Texto de la página –
===============
Los rayos son una de las manifestaciones más poderosas de la naturaleza y de las más frecuentes que podemos contemplar. Cada día se registran unas 44 mil tormentas que generan cerca de cien rayos por segundo. Estas descargas eléctricas producen millones de voltios, un potencial eléctrico suficiente para suministrar luz a una ciudad de miles de habitantes durante un minuto, si es que logramos algún día aprovechar y canalizar su energía.
Los rayos se pueden originar en casi cualquier lugar de la Tierra. No obstante, existe una zona especialmente propensa a la aparición de tormentas eléctricas. Se trata de un cinturón de más de cuarenta mil kilómetros que rodea a nuestro planeta. Los meteorólogos lo conocemos como Zona de convergencia intertropical y está situada entre ambos trópicos, donde el sol calienta la Tierra más que en los polos, haciendo que el aire se eleve y dé lugar a las nubes tormentosas.
Seguro que todos han visto en alguna ocasión un rayo. No obstante: ¿Cómo se forman? ¿Qué daños causan? ¿Cuáles son los más poderosos?
Explicar el funcionamiento de las tormentas en cuyo interior nacen los rayos es un asunto complejo, pero puede resumirse de forma sencilla en tres fases: la de formación, la de maduración y la de disipación. Las tormentas son frecuentes (aunque no exclusivas) en entornos cálidos o durante el verano, ya que necesitan que el sol caliente la superficie de la Tierra. Cuando esto ocurre, el aire cálido que hay junto al suelo aumenta su temperatura, por lo que disminuye su densidad. En ese momento, es reemplazado por aire más frío (que pesa más) y comienza a ascender. Durante esa subida, se va encontrando con temperaturas cada vez más bajas, de manera que termina por condensarse y formar nubes, las cuales al principio son bastante inofensivas. Si asciende más aire cálido, esa nube seguirá creciendo y desarrollándose verticalmente, dando lugar a otras con forma de coliflor llamadas cumulus congestus. Cuando la nube llega a su máximo crecimiento, forma el famoso cumulonimbo, caracterizado por tener forma de yunque en su parte superior y generar en su interior rayos que pueden ir de la nube a la tierra, a otra nube o quedarse dentro de la misma nube.
===============
Información proporcionada –
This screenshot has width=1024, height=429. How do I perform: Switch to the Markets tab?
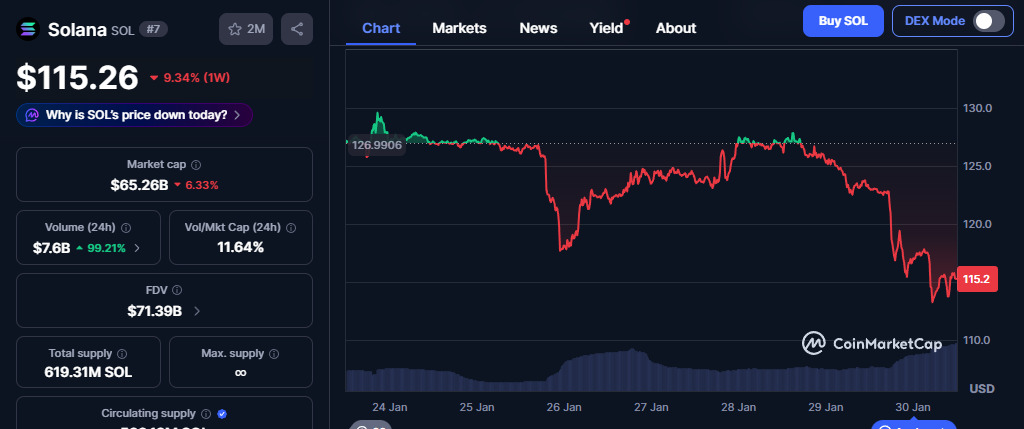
===============
Lista de tareas –
a - Reproduce el fragmento del texto sobre los rayos que empieza en las palabras "Los rayos se" y termina después de "las nubes tormentosas.".
b - Retoma el texto sobre los rayos justo después de su última oración.
El material proviene de una fuente distinta a la del texto.

Respuestas por tarea –
a -
Los rayos se pueden originar en casi cualquier lugar de la Tierra. No obstante, existe una zona especialmente propensa a la aparición de tormentas eléctricas. Se trata de un cinturón de más de cuarenta mil kilómetros que rodea a nuestro planeta. Los meteorólogos lo conocemos como Zona de convergencia intertropical y está situada entre ambos trópicos, donde el sol calienta la Tierra más que en los polos, haciendo que el aire se eleve y dé lugar a las nubes tormentosas.

b -
Todas las descargas eléctricas, incluidos los rayos, necesitan de un campo eléctrico. La atmósfera en sí misma actúa como un dieléctrico, es decir, un aislante, pero está expuesta a radiaciones solares y cósmicas. Estas radiaciones la ionizan, de modo que puede ser más o menos conductora en función de la ionización que reciba en cada región. Este proceso ocurre en la capa de la atmósfera conocida como ionósfera, que cuenta con una carga neta de partículas positivas. En situaciones de tiempo estable, la carga de la superficie terrestre es opuesta a la de la ionósfera y, por lo tanto, negativa. Nuestro planeta puede considerarse entonces como un enorme condensador eléctrico formado por la superficie terrestre y la ionósfera ejerciendo de láminas, y el aire entre ellas como aislante. La redistribución de cargas entre ambas corre a cuenta de las tormentas. De no existir, este condensador natural se descargaría en unos diez minutos, ya que la carga positiva fluiría hacia la negativa.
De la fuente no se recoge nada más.